■ Excerpt:
◇ ◇ ◇ ◇ ◇ ◇ ◇
But he worked his way into the Australian Open and rallied from a two-set deficit to defeat Daniil Medvedev in a 5 hour 24 minute test of endurance and resilience in the final.
“If we put everything together, the scenario, the momentum, what it means,” he said in Melbourne, long after midnight, “yeah, without a doubt probably have been the biggest comeback of my tennis career.”
He kept rolling, winning 20 straight matches in all before sustaining a freak injury in March in the semifinals of the BNP Paribas Open in Indian Wells, Calif., on a blustery afternoon against a much younger Spanish star, Carlos Alcaraz.
In an intense, physical duel in which last-second swing adjustments were often necessary in the high winds, Nadal sustained a stress fracture in his rib cage. Though he somehow reached the final, losing to Taylor Fritz, the new injury cut short his preparation for his beloved clay-court season.
When he returned, his foot pain resurfaced. After losing to Denis Shapovalov at the Italian Open in mid-May, he looked as gloomy as he had ever looked in the aftermath of a defeat, talking openly and grimly about the prospect of tennis no longer being worth the trouble or the pain.
But after mulling retirement for the second time in a year, Nadal found a way — with the help of regular painkilling injections — to win his 14th French Open. Then he found a way to resolve the pain on a longer-term basis by undergoing a procedure in which radio waves were used to deaden the nerves in his foot before Wimbledon.
◇ ◇ ◇ ◇ ◇ ◇ ◇
■ Available data:
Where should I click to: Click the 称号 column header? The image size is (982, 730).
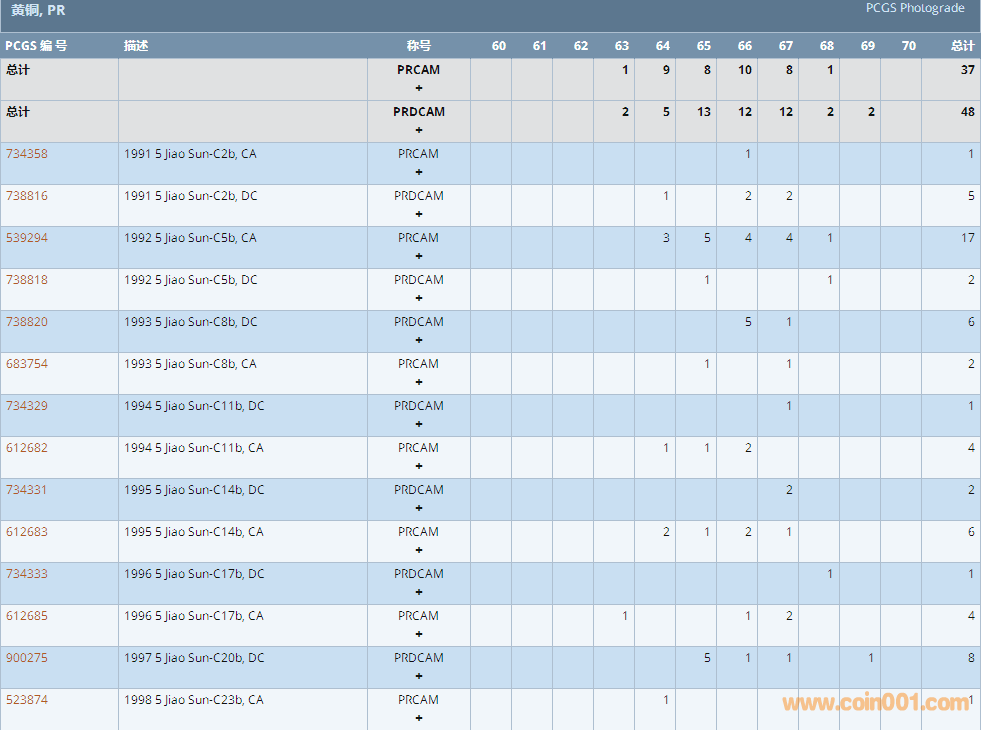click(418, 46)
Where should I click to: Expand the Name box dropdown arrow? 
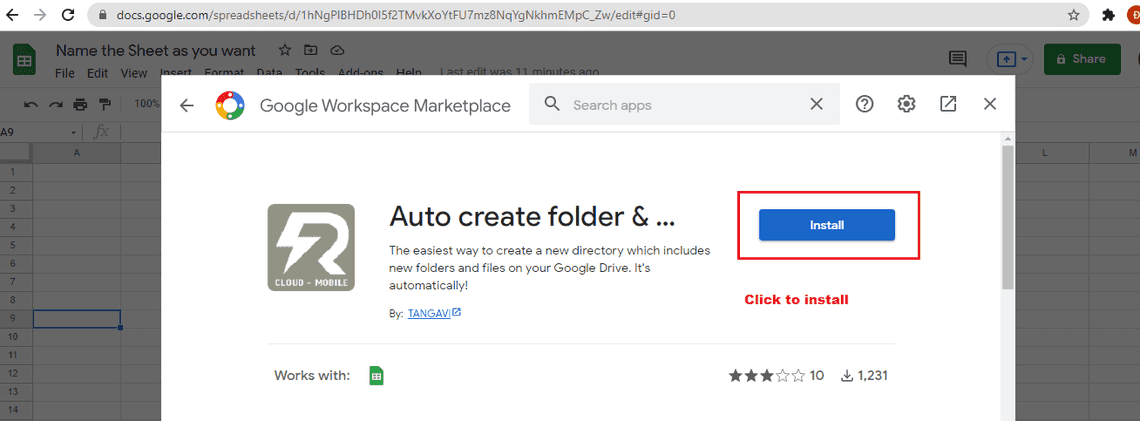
◇ ◇ ◇ ◇ ◇ ◇ ◇
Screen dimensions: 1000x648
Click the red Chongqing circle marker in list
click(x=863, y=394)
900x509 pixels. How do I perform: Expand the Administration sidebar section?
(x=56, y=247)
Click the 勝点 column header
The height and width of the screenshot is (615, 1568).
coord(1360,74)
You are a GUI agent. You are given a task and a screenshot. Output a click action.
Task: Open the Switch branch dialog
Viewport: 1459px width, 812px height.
◇ ◇ ◇ ◇ ◇ ◇ ◇
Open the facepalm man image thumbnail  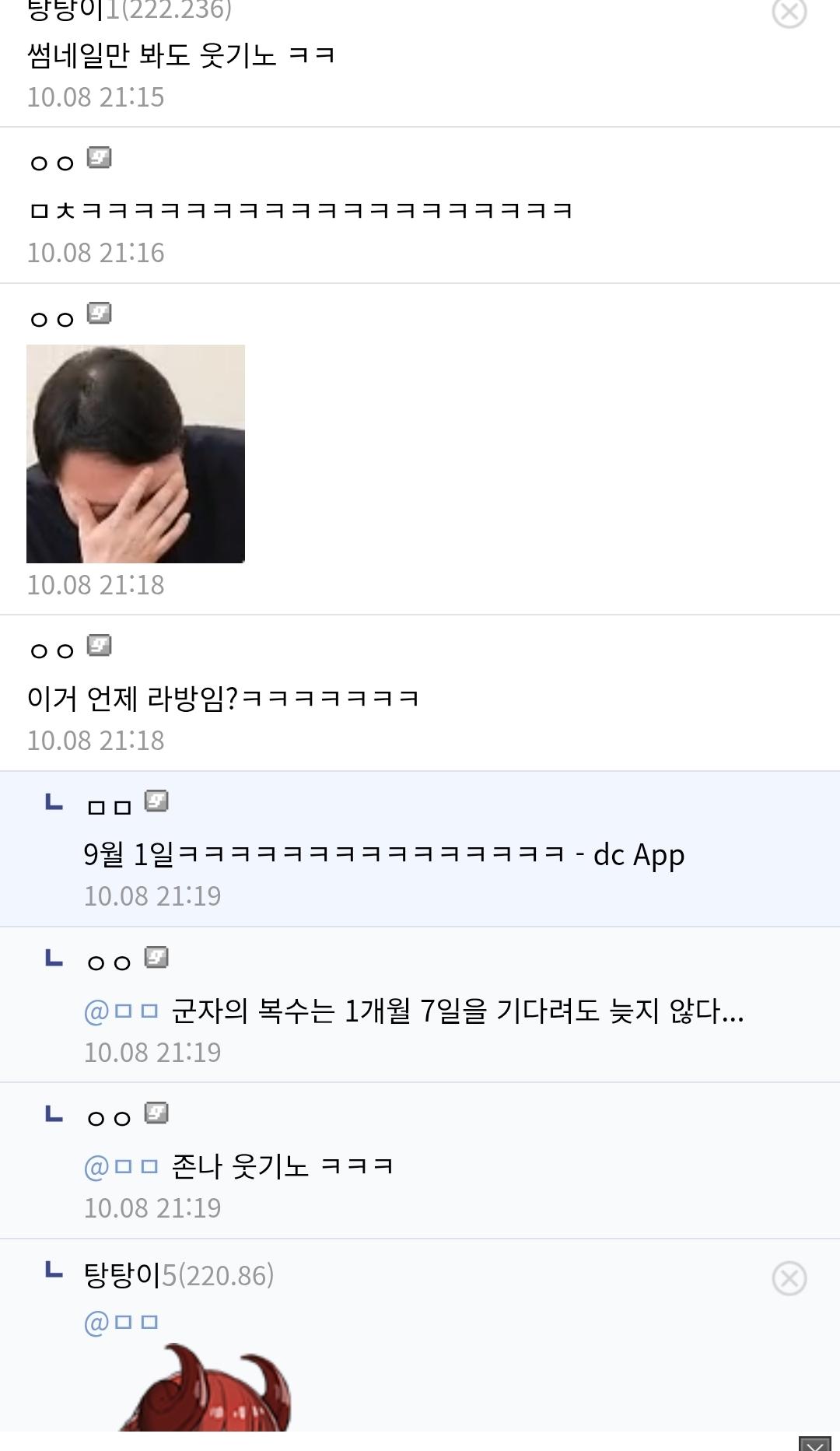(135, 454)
◇ ◇ ◇ ◇ ◇ ◇ ◇
■ Exercises to complete:
1 – Using the excerpt about Nadal above, decide whether each statement agrees with it: (a) Nadal beat Medvedev in the Australian Open final after losing the first two sets. (b) Nadal won the BNP Paribas Open final. (c) Nadal had the radio-wave procedure on his foot after Wimbledon. For each, answer yes or no and quote the words from the excerpt that decide it.
2 – Copy word for word the stretch of the excerpt about Nadal above from "He kept rolling, winning" through "beloved clay-court season.".

■ List of solutions:
1 –
(a) Yes: "rallied from a two-set deficit to defeat Daniil Medvedev"
(b) No: "Though he somehow reached the final, losing to Taylor Fritz"
(c) No: "radio waves were used to deaden the nerves in his foot before Wimbledon"

2 –
He kept rolling, winning 20 straight matches in all before sustaining a freak injury in March in the semifinals of the BNP Paribas Open in Indian Wells, Calif., on a blustery afternoon against a much younger Spanish star, Carlos Alcaraz.
In an intense, physical duel in which last-second swing adjustments were often necessary in the high winds, Nadal sustained a stress fracture in his rib cage. Though he somehow reached the final, losing to Taylor Fritz, the new injury cut short his preparation for his beloved clay-court season.